• **Directions**
The whole of the data is to be duplicated precisely.
*** Begin section ***
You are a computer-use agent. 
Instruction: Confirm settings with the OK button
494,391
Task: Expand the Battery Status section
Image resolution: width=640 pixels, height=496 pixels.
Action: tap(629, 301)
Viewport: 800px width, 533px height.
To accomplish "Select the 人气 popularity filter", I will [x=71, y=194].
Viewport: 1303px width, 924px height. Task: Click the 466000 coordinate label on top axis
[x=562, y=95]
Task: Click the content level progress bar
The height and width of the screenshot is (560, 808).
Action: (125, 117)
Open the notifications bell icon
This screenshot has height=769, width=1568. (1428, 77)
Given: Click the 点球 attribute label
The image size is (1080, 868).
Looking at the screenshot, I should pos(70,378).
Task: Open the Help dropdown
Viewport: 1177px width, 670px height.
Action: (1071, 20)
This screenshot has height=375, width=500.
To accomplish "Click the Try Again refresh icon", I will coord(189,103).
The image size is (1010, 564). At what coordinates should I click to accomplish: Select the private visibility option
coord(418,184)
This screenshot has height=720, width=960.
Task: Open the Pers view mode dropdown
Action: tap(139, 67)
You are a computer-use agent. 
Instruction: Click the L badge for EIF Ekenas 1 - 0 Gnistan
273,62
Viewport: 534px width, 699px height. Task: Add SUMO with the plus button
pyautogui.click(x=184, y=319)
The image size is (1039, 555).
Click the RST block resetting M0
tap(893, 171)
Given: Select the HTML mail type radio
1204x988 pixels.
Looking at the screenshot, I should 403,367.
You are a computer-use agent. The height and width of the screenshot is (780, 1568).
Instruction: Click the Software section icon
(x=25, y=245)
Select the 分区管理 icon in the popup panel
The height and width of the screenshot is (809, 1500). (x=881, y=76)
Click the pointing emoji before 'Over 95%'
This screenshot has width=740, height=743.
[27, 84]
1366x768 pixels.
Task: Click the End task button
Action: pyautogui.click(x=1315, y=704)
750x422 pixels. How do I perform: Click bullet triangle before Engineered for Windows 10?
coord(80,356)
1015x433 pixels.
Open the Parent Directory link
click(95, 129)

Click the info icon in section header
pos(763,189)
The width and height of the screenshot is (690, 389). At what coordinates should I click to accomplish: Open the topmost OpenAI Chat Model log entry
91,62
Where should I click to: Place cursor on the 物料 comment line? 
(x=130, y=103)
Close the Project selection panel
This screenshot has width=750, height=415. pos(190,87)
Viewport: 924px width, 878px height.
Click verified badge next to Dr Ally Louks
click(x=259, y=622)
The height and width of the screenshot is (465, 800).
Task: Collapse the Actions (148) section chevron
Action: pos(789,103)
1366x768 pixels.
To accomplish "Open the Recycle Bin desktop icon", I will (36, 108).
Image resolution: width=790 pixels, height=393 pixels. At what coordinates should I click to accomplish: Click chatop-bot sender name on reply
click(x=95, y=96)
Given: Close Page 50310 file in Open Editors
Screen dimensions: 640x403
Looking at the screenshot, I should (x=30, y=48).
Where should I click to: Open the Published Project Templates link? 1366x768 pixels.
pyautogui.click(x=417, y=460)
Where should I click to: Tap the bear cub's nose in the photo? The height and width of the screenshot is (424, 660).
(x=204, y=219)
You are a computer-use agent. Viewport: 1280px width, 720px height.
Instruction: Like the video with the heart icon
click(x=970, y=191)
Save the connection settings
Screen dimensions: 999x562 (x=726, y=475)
*** End section ***
• **Task solution**
You are a computer-use agent. 
Instruction: Confirm settings with the OK button
494,391
Task: Expand the Battery Status section
Image resolution: width=640 pixels, height=496 pixels.
Action: tap(629, 301)
Viewport: 800px width, 533px height.
To accomplish "Select the 人气 popularity filter", I will [x=71, y=194].
Viewport: 1303px width, 924px height. Task: Click the 466000 coordinate label on top axis
[x=562, y=95]
Task: Click the content level progress bar
The height and width of the screenshot is (560, 808).
Action: (125, 117)
Open the notifications bell icon
This screenshot has height=769, width=1568. (1428, 77)
Given: Click the 点球 attribute label
The image size is (1080, 868).
Looking at the screenshot, I should pos(70,378).
Task: Open the Help dropdown
Viewport: 1177px width, 670px height.
Action: (1071, 20)
This screenshot has height=375, width=500.
To accomplish "Click the Try Again refresh icon", I will coord(189,103).
The image size is (1010, 564). At what coordinates should I click to accomplish: Select the private visibility option
coord(418,184)
This screenshot has height=720, width=960.
Task: Open the Pers view mode dropdown
Action: tap(139, 67)
You are a computer-use agent. 
Instruction: Click the L badge for EIF Ekenas 1 - 0 Gnistan
273,62
Viewport: 534px width, 699px height. Task: Add SUMO with the plus button
pyautogui.click(x=184, y=319)
The image size is (1039, 555).
Click the RST block resetting M0
tap(893, 171)
Given: Select the HTML mail type radio
1204x988 pixels.
Looking at the screenshot, I should 403,367.
You are a computer-use agent. The height and width of the screenshot is (780, 1568).
Instruction: Click the Software section icon
(x=25, y=245)
Select the 分区管理 icon in the popup panel
The height and width of the screenshot is (809, 1500). (x=881, y=76)
Click the pointing emoji before 'Over 95%'
This screenshot has width=740, height=743.
[27, 84]
1366x768 pixels.
Task: Click the End task button
Action: pyautogui.click(x=1315, y=704)
750x422 pixels. How do I perform: Click bullet triangle before Engineered for Windows 10?
coord(80,356)
1015x433 pixels.
Open the Parent Directory link
click(95, 129)

Click the info icon in section header
pos(763,189)
The width and height of the screenshot is (690, 389). At what coordinates should I click to accomplish: Open the topmost OpenAI Chat Model log entry
91,62
Where should I click to: Place cursor on the 物料 comment line? 
(x=130, y=103)
Close the Project selection panel
This screenshot has width=750, height=415. pos(190,87)
Viewport: 924px width, 878px height.
Click verified badge next to Dr Ally Louks
click(x=259, y=622)
The height and width of the screenshot is (465, 800).
Task: Collapse the Actions (148) section chevron
Action: pos(789,103)
1366x768 pixels.
To accomplish "Open the Recycle Bin desktop icon", I will (36, 108).
Image resolution: width=790 pixels, height=393 pixels. At what coordinates should I click to accomplish: Click chatop-bot sender name on reply
click(x=95, y=96)
Given: Close Page 50310 file in Open Editors
Screen dimensions: 640x403
Looking at the screenshot, I should (x=30, y=48).
Where should I click to: Open the Published Project Templates link? 1366x768 pixels.
pyautogui.click(x=417, y=460)
Where should I click to: Tap the bear cub's nose in the photo? The height and width of the screenshot is (424, 660).
(x=204, y=219)
You are a computer-use agent. Viewport: 1280px width, 720px height.
Instruction: Like the video with the heart icon
click(x=970, y=191)
Save the connection settings
Screen dimensions: 999x562 (x=726, y=475)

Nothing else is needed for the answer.